Rock went through the rows of attendees asking celebs to support the cause, and later brought the Girl Scouts on stage to unveil a tote board showing that the room had collectively bought a whopping $65,243 worth of cookies. If that number sounds way too high to be real, that’s because it is. Despite all the successful people in the room that night, selling more than $65,000 worth of cookies in one sitting is pretty much an impossible task, as confirmed by the show’s producers Reginald Hudlin and David Hill.
“It came from a proper family moment, and it had a comedic payoff,” Hill told The Hollywood Reporter. “There’s no way that [the $65,000 total] was it. It was part of a comedy bit, and I don’t think anyone saw it as anything but.” To hit that total, People reported, the girls would have had to unload around 16,000 boxes of cookies.

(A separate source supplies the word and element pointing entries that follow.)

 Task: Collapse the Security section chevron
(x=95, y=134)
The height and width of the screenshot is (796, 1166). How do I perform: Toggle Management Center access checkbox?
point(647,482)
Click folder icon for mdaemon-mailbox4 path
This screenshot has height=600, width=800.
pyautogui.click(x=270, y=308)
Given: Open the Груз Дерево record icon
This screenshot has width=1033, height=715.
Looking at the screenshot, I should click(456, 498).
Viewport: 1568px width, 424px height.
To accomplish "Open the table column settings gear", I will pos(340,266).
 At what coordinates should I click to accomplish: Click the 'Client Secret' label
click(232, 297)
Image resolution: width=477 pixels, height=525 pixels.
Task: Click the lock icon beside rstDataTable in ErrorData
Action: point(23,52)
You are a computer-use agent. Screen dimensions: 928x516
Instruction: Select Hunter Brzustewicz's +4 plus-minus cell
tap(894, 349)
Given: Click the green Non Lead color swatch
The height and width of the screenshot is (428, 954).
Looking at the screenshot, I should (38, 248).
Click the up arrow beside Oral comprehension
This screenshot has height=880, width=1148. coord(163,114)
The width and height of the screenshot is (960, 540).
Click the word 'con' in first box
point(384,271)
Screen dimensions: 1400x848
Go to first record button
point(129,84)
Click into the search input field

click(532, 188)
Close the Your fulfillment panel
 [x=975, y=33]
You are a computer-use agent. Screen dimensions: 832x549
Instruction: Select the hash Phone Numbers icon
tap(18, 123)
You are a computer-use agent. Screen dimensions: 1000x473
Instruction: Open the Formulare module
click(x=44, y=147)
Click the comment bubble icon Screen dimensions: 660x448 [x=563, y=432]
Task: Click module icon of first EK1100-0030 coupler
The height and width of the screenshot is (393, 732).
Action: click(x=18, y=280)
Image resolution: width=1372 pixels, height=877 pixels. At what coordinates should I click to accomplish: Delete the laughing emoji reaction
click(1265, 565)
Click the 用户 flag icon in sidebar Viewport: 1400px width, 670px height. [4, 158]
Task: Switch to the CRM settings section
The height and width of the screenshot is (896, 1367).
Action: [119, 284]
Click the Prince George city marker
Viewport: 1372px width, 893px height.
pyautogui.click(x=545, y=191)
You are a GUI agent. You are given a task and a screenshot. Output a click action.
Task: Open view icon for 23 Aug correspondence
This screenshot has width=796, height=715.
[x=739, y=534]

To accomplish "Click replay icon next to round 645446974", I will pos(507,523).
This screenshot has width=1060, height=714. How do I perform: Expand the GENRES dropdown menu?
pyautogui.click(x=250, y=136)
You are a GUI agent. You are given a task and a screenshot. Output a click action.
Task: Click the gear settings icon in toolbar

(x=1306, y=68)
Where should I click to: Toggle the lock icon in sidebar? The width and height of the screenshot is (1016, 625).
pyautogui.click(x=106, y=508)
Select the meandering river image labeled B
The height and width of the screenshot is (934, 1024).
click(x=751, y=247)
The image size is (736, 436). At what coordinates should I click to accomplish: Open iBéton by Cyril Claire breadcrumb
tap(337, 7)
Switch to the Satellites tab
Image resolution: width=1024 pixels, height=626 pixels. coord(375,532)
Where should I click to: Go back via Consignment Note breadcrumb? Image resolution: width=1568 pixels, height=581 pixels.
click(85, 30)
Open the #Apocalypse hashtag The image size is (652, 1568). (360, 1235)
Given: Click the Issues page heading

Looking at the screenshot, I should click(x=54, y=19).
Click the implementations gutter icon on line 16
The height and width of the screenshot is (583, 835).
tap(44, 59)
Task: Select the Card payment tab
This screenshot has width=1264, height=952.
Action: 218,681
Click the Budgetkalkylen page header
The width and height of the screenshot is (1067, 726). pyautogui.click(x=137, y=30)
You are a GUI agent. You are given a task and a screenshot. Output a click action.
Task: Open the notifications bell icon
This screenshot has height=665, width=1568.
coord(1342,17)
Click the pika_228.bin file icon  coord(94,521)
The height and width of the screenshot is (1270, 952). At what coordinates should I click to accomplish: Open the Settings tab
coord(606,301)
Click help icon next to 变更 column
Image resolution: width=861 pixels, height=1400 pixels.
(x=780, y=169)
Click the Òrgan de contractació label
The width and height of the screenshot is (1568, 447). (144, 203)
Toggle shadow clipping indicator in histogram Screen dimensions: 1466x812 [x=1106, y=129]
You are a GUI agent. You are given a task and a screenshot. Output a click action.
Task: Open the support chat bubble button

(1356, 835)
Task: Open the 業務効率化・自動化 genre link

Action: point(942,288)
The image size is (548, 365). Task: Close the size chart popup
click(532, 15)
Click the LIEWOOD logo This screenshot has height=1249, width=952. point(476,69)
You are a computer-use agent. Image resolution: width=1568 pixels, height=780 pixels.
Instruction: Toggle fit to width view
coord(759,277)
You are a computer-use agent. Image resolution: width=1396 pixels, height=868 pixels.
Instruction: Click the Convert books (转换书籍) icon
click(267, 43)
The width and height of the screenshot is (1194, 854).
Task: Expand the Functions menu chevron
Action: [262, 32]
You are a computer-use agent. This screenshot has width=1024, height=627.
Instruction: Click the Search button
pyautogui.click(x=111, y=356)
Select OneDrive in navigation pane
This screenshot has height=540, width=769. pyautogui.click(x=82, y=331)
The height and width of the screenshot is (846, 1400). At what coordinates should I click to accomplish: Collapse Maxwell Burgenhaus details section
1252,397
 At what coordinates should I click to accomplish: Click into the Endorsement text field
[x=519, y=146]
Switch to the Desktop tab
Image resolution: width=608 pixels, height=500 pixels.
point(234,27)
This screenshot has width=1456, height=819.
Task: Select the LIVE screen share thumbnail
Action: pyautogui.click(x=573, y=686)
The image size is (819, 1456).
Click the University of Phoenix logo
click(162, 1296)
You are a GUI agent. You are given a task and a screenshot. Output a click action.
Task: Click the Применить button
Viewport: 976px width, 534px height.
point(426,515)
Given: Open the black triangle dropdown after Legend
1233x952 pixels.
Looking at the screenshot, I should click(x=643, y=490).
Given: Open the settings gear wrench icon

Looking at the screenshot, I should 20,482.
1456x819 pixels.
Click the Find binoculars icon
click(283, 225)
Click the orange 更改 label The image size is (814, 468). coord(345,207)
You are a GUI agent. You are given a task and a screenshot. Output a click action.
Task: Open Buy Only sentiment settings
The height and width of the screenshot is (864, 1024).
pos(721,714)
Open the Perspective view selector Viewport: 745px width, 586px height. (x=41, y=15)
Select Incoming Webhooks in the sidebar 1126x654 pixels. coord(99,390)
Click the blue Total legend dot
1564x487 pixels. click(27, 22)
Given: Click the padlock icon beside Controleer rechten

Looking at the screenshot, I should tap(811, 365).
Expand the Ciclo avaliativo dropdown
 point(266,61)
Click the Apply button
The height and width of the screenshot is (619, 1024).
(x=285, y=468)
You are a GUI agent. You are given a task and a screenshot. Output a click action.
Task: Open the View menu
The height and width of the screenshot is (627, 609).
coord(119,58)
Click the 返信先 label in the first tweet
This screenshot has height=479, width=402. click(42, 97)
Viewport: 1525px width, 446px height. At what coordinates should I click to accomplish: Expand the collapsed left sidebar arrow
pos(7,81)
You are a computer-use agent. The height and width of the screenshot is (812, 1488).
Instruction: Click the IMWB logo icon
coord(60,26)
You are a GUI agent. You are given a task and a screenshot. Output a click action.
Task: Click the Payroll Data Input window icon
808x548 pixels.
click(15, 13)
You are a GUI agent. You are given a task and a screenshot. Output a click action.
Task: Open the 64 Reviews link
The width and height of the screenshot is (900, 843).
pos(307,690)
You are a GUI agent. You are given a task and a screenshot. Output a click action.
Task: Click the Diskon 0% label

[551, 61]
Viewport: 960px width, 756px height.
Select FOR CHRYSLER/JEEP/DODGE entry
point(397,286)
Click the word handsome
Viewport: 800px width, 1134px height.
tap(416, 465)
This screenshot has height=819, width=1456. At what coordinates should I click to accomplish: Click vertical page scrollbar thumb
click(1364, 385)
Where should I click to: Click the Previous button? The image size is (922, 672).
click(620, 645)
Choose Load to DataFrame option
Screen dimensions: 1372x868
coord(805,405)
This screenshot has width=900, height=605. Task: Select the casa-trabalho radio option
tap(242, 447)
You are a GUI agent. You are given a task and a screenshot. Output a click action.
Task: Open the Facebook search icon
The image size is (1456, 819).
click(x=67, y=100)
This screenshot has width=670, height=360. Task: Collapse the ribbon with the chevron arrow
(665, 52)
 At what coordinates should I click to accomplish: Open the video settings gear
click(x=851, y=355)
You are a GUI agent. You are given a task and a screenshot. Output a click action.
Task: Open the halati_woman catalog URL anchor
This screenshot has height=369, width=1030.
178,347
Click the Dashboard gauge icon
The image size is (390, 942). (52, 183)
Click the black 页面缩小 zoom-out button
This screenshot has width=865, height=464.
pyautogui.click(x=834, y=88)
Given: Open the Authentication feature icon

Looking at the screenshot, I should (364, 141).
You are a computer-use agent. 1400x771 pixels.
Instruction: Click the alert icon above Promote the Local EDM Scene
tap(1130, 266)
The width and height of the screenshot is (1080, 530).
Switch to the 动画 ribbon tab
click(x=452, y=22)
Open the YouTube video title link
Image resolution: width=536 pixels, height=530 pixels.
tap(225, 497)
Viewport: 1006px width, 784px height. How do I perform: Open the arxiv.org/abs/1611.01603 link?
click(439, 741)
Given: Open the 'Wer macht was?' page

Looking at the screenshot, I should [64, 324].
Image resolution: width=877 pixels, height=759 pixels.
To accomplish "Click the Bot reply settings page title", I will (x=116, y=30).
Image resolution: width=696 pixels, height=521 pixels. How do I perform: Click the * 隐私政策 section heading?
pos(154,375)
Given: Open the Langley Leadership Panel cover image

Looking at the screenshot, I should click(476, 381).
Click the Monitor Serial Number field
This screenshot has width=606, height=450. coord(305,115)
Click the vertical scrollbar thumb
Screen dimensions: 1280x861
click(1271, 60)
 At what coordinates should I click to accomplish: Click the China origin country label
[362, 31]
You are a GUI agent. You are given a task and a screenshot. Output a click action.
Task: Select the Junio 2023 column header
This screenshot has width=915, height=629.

People reports that stars including Mindy Kaling, Kate Winslet, Christian Bale, Tina Fey and even Vice President Joe Biden bought at least one box each, contributing to an actual take of about $2,500 -- still a decent amount of money raised for a good cause, a rep for the Girl Scouts told TMZ. In addition to the Girl Scouts of Inglewood, California, getting the money from the planned comedy bit, Hudlin mentioned that it was a thrill for them to be at the show.
“And the great thing, I know from talking to my family who was in the audience, everyone was very grateful to get those cookies. My son and daughter were handing them out to all the celebrities sitting around them, they were cutting deals with Mindy Kaling and several superheroes,” he said. “And everyone now wants Girl Scout Cookies more than ever, so I predict their numbers will be up.”
Even Linda Dunn has to be happy about that. The woman Rock mentioned that his daughters keep getting beat by in cookie sales every year is the mom of a girl in his daughters' Girl Scout troop in New York, and she was fine with getting beat this way.
“90 million people watch the Oscars,” she told Access Hollywood. “You can’t buy that type of publicity for the Girl Scouts. That was a wonderful thing that he did.”